Integrative Analysis:

• Multi-omics approaches combining transcriptomics, proteomics, and epigenomics at single-cell level

• Trajectory analysis to map developmental relationships between IL15RA-expressing cell populations

• Network analysis to identify cell-type specific IL15RA signaling pathways

These approaches could help resolve contradictions in the literature and provide a more nuanced understanding of IL15RA biology across different cell types and disease states.

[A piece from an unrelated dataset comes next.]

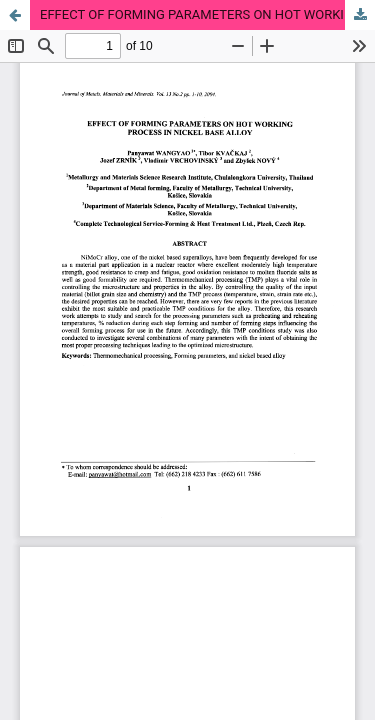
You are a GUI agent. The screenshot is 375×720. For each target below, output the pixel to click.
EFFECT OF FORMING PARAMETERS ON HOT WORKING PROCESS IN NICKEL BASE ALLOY (207, 14)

What are the critical quality control parameters for IL15RA protein production and characterization?

Ensuring consistent, high-quality IL15RA protein is essential for reliable research results. Critical quality control parameters include:

Production Parameters:

• Expression system: Sf9 Baculovirus cells have been successfully used

• Purification method: Proprietary chromatographic techniques are typically employed

• Protein concentration: Standard working solution is 0.5mg/ml

• Buffer composition: Phosphate buffered saline (pH 7.4) with 10% glycerol

Analytical Characterization:

• Purity assessment: >90.0% as determined by SDS-PAGE

• Molecular weight confirmation: Expected molecular mass of 45.6kDa for the core protein

• Glycosylation analysis: Multiple bands between 57-70kDa on SDS-PAGE indicate glycosylation variants

• Protein sequence verification: Mass spectrometry to confirm amino acid sequence

• Aggregation assessment: SEC to evaluate monomer percentage

Functional Validation:

• Binding assays: SPR to confirm IL15 binding with expected affinity

• Biological activity: Inhibition of proliferation using CTLL2 mouse cytotoxic T cells (ED50 < 2 ng/ml with Human IL-15)

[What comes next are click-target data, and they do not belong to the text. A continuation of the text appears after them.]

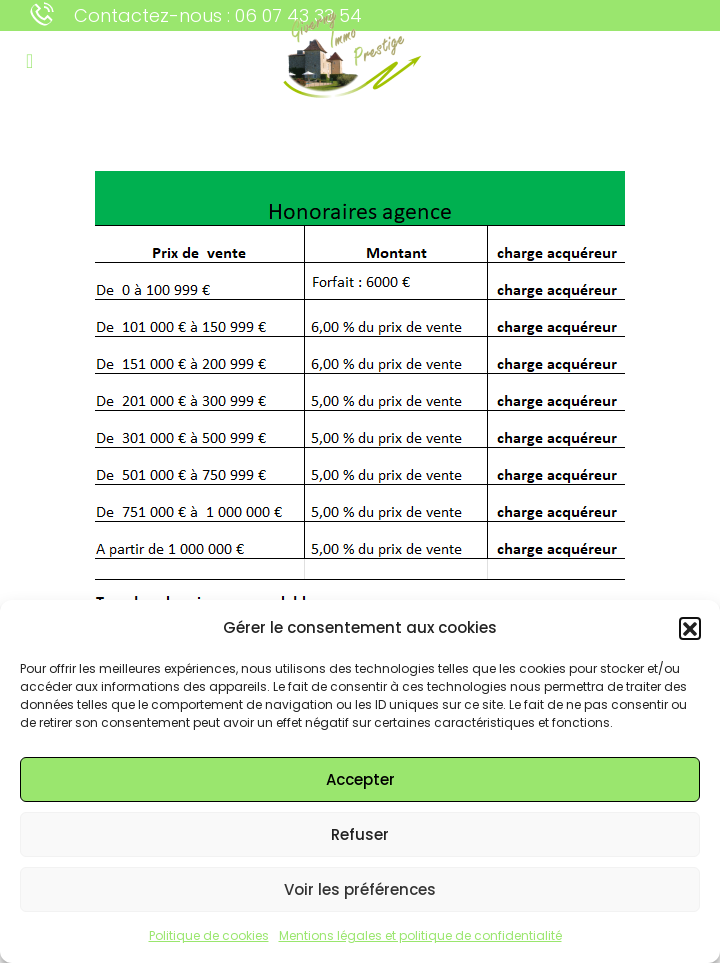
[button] (690, 628)
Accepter (360, 779)
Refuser (360, 834)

• Stability testing: Evaluate protein integrity after multiple freeze-thaw cycles

Storage and Handling:

• Stability requirements: Addition of carrier protein (0.1% HSA or BSA) for long-term storage

• Storage recommendations: Avoid multiple freeze-thaw cycles

• Lot-to-lot consistency: Compare critical parameters across production batches

Rigorous adherence to these quality control parameters will help ensure reproducible research results when working with IL15RA proteins.